LondonLife – The Australian coast comes to London…

Blue-PacificThe National Gallery has unveiled a coastal masterpiece by Australian painter Sir Arthur Streeton, Blue Pacific, lent to the gallery by a private collector for the next two years.

Painted in 1890, the painting – never seen before in the UK – depicts people strolling along the clifftops at Coogee in Sydney, looking eastward over the gleaming blue of the Pacific Ocean.

Christopher Riopelle, the gallery’s curator of post-1800 European paintings, says Streeton’s use of the vertical format was “brilliantly calculated to exploit the contrast between the azure sheet of water and the subtly observed depictions of rock face and sky”.

“Still young, but at the height of his powers, Streeton demonstrates here how impression was a capacious and flexible tool for confronting the awesome landscape unique to Australia.”

Streeton (1867-1943) was considered one of the most advanced landscape painters in Australia in the 1880s and 1890s and was one of the first to adopt an impressionist style. His masterpiece, Golden Summer (1889), was exhibited at the Royal Academy of Arts in 1891.

Blue Pacific is now on show in Room 43 at the gallery off Trafalgar Square alongside Monet’s Water-Lilies and Manet’s The Execution of Maximilian.  Entry is free. For more on the gallery, see www.nationalgallery.org.uk.

PICTURE: Blue Pacific, 1890, Sir Arthur Streeton (1867 – 1943), oil on canvas, © on loan from a private collection/via National Gallery.
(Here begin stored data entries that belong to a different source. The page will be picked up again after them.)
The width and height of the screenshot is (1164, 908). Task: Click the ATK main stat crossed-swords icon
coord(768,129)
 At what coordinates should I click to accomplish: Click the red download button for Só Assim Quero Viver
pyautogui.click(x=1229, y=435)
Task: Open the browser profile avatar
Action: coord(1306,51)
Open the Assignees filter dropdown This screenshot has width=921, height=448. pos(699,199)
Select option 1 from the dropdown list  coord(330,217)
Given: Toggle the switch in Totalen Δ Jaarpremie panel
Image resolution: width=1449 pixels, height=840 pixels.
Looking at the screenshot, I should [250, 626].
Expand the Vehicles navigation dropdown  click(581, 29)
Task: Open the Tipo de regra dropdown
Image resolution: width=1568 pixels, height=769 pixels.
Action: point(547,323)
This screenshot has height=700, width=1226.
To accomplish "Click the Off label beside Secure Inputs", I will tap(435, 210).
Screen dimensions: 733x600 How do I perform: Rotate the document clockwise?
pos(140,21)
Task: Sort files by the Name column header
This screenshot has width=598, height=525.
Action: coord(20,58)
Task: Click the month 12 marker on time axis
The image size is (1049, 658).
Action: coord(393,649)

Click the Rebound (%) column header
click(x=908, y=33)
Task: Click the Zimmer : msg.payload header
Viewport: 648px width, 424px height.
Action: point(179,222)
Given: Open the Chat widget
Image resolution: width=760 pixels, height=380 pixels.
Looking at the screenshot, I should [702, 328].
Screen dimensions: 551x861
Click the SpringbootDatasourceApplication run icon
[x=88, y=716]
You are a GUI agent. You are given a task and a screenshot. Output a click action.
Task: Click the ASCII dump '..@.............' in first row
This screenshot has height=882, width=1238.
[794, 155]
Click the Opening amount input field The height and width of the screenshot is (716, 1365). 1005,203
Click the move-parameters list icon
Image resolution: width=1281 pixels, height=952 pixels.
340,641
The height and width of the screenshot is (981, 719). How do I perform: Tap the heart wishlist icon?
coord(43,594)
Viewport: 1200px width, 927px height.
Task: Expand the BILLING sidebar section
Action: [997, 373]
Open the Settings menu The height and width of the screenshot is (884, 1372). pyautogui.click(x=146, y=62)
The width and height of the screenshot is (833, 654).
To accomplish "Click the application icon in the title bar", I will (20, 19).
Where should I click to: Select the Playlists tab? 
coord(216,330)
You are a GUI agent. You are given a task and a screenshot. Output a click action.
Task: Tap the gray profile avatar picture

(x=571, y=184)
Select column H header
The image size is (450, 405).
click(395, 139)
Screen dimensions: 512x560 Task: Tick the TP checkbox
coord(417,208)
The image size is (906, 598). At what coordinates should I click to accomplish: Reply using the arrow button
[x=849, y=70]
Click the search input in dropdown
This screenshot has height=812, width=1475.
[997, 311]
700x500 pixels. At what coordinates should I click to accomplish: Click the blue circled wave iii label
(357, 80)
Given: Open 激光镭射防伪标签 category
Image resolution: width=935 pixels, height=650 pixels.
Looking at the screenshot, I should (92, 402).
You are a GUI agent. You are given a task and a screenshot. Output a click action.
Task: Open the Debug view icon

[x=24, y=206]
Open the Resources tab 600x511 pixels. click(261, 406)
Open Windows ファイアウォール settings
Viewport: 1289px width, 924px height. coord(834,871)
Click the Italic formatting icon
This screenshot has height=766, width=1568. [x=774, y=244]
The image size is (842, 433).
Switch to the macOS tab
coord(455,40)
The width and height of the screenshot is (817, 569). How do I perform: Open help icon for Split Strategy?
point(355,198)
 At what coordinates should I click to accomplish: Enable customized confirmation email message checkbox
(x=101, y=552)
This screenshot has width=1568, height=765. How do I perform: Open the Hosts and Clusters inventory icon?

One thought on “LondonLife – The Australian coast comes to London…

  1. Great choice! Arthur Streeton was one of my favourite artists from the Heidelberg School of Art. From the late 1880s the young men (and a few women) started painting en plein air in the rural-based outer suburbs of Melbourne.

    Blue Pacific was, as you noted, painted in Sydney where the cliffs are much more dramatic. But the big difference was Streeton’s works were usually landscape-shaped and wide. Blue Pacific was portrait-shaped and tall.